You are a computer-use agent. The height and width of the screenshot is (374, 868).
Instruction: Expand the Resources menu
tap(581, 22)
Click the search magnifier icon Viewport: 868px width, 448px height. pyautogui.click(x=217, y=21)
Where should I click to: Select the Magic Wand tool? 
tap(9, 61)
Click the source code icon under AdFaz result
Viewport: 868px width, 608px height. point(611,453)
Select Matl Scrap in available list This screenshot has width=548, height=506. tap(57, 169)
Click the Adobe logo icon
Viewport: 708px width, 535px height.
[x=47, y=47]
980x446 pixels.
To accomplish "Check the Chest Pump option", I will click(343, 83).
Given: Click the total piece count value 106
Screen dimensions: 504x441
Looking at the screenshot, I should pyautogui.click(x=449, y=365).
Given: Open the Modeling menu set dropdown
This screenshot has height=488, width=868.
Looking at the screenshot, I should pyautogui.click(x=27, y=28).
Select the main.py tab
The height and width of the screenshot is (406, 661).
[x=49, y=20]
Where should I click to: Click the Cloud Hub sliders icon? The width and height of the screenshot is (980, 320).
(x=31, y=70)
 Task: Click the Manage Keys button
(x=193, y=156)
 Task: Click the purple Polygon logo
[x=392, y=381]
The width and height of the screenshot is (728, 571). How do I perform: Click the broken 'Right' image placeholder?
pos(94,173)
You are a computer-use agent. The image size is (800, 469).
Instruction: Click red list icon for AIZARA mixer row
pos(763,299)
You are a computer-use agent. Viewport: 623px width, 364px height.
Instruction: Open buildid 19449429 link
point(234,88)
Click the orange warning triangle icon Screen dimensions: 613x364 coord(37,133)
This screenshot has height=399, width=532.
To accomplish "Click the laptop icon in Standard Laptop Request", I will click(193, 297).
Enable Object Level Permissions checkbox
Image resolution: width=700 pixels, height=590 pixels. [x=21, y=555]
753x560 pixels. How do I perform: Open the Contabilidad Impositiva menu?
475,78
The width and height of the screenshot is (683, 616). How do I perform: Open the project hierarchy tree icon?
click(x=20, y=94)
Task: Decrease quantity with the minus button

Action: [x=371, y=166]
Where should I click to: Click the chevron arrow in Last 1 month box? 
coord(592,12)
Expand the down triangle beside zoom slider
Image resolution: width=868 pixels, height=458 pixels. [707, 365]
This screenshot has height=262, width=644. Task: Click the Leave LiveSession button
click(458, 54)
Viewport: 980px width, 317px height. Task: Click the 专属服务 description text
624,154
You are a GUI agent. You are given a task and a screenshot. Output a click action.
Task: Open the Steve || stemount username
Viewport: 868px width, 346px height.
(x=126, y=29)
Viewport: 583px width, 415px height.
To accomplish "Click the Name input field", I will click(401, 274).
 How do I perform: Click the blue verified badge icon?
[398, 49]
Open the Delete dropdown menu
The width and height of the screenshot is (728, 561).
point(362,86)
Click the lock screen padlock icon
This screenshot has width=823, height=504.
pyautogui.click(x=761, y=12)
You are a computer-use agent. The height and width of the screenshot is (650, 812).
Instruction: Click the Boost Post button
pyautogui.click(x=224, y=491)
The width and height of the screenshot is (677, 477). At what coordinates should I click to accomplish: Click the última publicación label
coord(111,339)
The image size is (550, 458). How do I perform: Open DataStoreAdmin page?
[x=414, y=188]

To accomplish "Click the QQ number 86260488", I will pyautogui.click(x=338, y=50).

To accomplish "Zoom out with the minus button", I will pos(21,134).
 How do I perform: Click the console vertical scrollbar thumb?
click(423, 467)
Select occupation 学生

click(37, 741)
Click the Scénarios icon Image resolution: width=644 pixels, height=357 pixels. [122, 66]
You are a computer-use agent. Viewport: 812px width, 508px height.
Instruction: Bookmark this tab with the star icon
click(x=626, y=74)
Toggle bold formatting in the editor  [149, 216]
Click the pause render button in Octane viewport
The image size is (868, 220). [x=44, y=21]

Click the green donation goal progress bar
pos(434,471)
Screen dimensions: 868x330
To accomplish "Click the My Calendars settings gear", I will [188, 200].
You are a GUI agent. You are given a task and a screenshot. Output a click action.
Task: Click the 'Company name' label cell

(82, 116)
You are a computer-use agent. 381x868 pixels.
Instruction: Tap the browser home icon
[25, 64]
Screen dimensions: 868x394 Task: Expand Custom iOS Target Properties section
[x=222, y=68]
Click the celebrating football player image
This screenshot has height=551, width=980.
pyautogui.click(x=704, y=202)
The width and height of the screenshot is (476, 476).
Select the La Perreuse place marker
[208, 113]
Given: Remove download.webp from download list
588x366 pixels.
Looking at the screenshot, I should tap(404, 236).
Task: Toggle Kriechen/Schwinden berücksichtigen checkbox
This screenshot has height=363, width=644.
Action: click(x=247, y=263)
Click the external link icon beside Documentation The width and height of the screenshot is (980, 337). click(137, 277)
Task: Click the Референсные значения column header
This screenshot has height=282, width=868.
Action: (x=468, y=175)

::::

* **Task description**:
Please list every line of the records that contains "dropdown".

* **Exercise answer**:
Given: Open the Modeling menu set dropdown
Open the Delete dropdown menu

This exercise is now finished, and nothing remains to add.